Producer Joe Chiccarelli, who has worked with superstar acts like U2 and Elton John as well as Beck, Rufus Wainright and Tori Amos, says "Evil Urges" is the most "instantly accessible ... groove-oriented batch of songs that the band has done."
The songs, mostly written by James, still have that potent mixture of funk and rock, they bring in more musical elements, and, as Chiccarelli explains, less of a jam-band feel that had defined the band in its early days.
"When I heard the demos and I was just instantly taken by the fact that (James) was trying to say things in a more concise manner, that songs weren't as long or as rambling, they were more focused and to the point," he says.
James, 30, says the band not only wanted to try a different sound, but a more seamless sound as well: He describes the band's drumming as so tight that "sometimes you're maybe confused if it's a real person playing."
"I feel like 'Z' was a bridge kind of between more of the older sound and to more of a newer sound ... they still have all of elements but it's progression," James says as he and the band sit in a friend's apartment in Manhattan to discuss the record a couple of months before its release.
For the CD "Z," the band worked with producer John Leckie, whose credits include Radiohead, and recorded the CD in picturesque upstate New York. The result: an album that was a critical triumph and a commercial breakthrough.
But to change things up this time around, My Morning Jacket not only went with another producer but decided to record the CD in Manhattan - in an uncomfortable, cramped studio, as the band describes it, which kept them focused on the job at hand.
"It was really a hard record.
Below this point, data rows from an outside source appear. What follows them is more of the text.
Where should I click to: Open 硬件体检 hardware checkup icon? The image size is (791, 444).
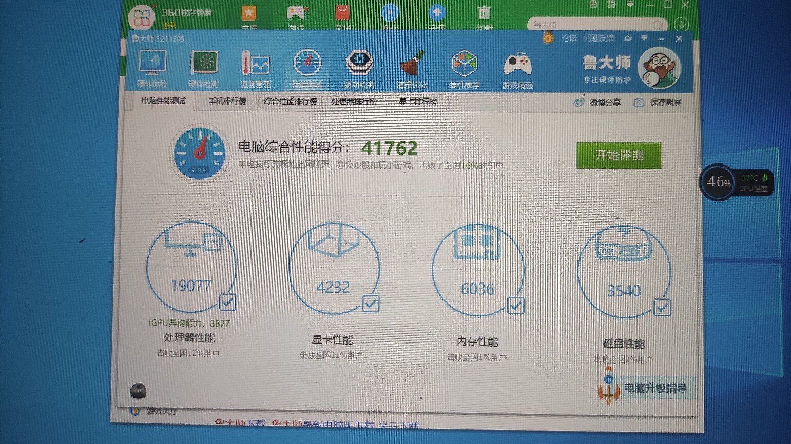[152, 69]
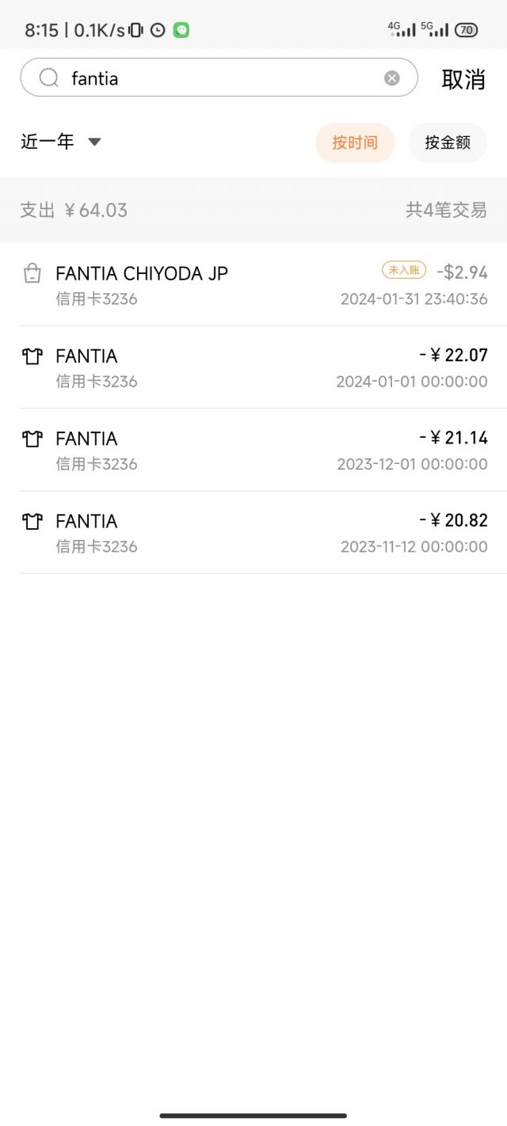Viewport: 507px width, 1126px height.
Task: Click the magnifier icon in the search bar
Action: coord(48,78)
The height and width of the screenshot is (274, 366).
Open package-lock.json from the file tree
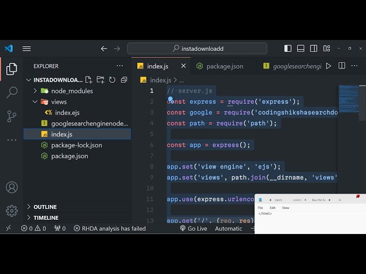tap(76, 145)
Parts of it were fun, but it wasn't a fun record: We weren't sitting around laughing," James says, as they all laugh as if on a private joke. "It was like we went in everyday for 12-hour shifts ... it was much different from any other record in that all the other records were spaced out."
"It wasn't pretty all the time (but) it was beautiful in hindsight," says Hallahan.
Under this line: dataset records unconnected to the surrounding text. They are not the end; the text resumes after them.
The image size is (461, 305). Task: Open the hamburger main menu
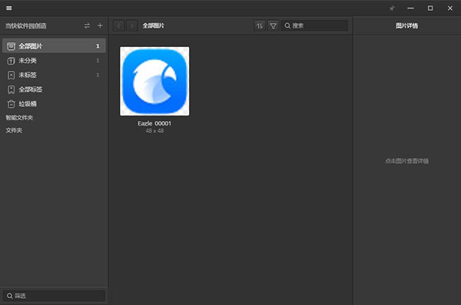(x=9, y=8)
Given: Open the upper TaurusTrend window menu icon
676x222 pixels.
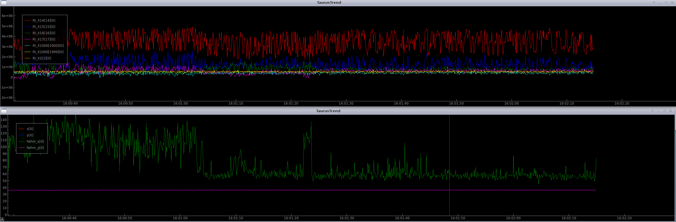Looking at the screenshot, I should 4,2.
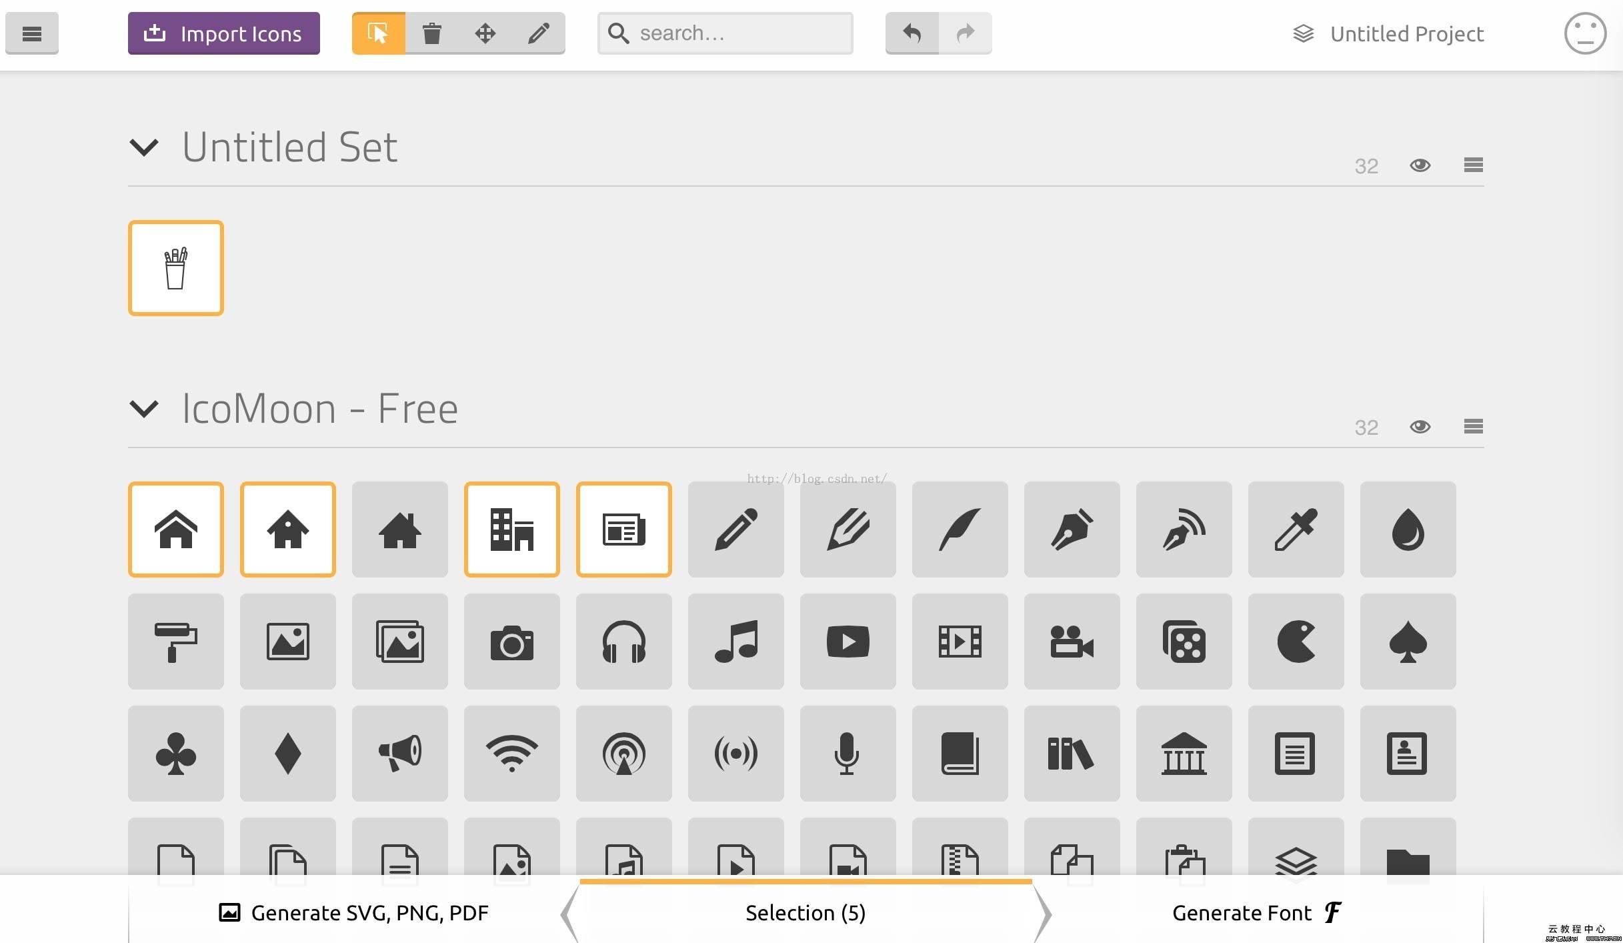Image resolution: width=1623 pixels, height=943 pixels.
Task: Toggle visibility of IcoMoon Free set
Action: pyautogui.click(x=1419, y=427)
It was quite different from how they wrote the music for the record - in scenic Colorado, where the group communed for a month not only to get inspired about music, but to get closer together as a unit.
"I think it was special because we go on tour together and that's just a constant moving thing, whereas in Colorado we stayed in one place and just marinated in that place, literally," says Broemer. "We cooked a lot, we played a lot of basketball ... and we made music together. More importantly, because we were so secluded, I think the isolation forced us to realize why we're still in this band together, why we're on this quest."
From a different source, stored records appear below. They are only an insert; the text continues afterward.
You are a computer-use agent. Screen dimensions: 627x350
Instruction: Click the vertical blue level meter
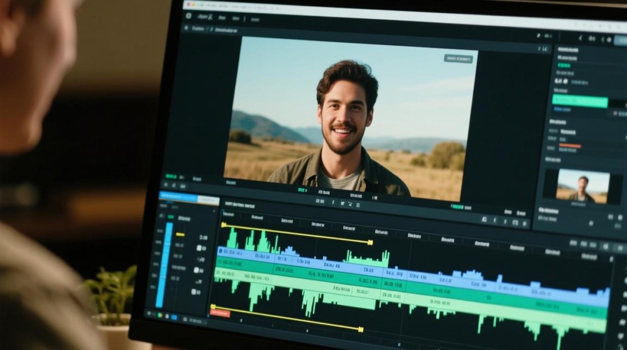point(164,265)
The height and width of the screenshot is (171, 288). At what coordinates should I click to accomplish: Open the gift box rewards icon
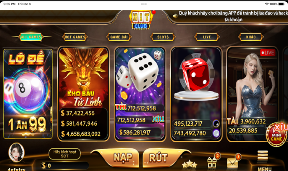pos(212,162)
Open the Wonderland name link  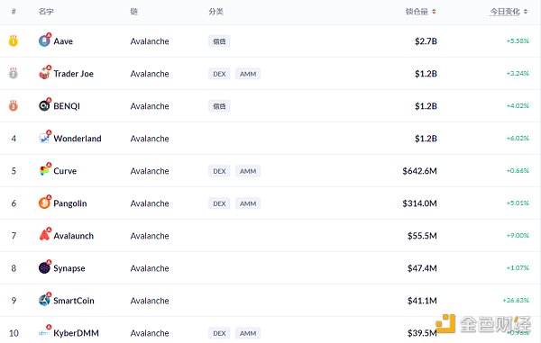pos(78,139)
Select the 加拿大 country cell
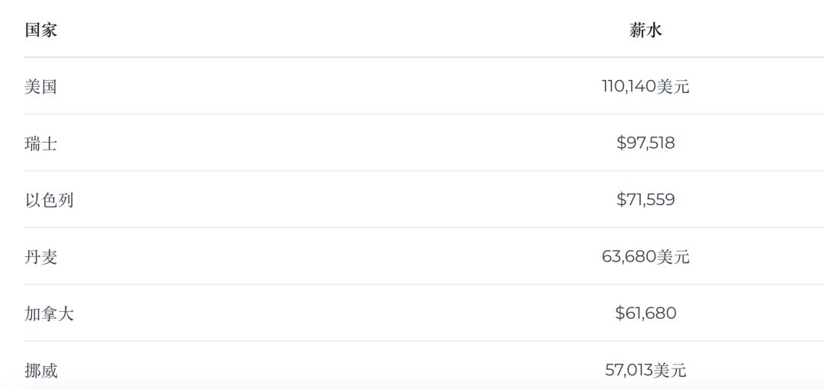Viewport: 824px width, 389px height. [49, 313]
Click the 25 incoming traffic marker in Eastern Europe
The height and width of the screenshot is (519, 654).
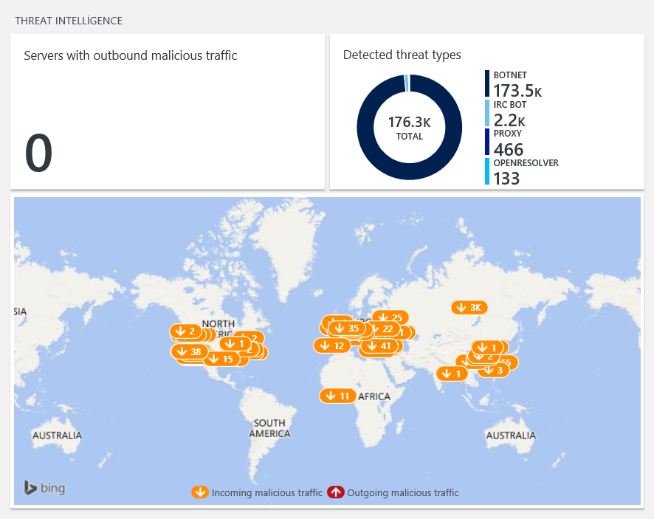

And that quest, in Chiccarelli's eyes, doesn't include plans to become a commercial band with radio-ready hits.
"(The goal is) not to make the songs disposable or slight or pop songs," Chiccarelli says. "I don't think the band is capable of making that. I just don't think it's in them, and I think if that's what they wanted to do they could do that because they are kind of fans of a lot of different music."
Besides, as the band sees it, their career has been gaining momentum with each album - slow and steady, always on the rise. And they're hoping that trajectory continues.
"We've been pretty lucky to continually go up," James says. "I feel like there's peaks and valleys in everyone's career and the goal is to keep being honest and make hit records and let the chips fall where they may."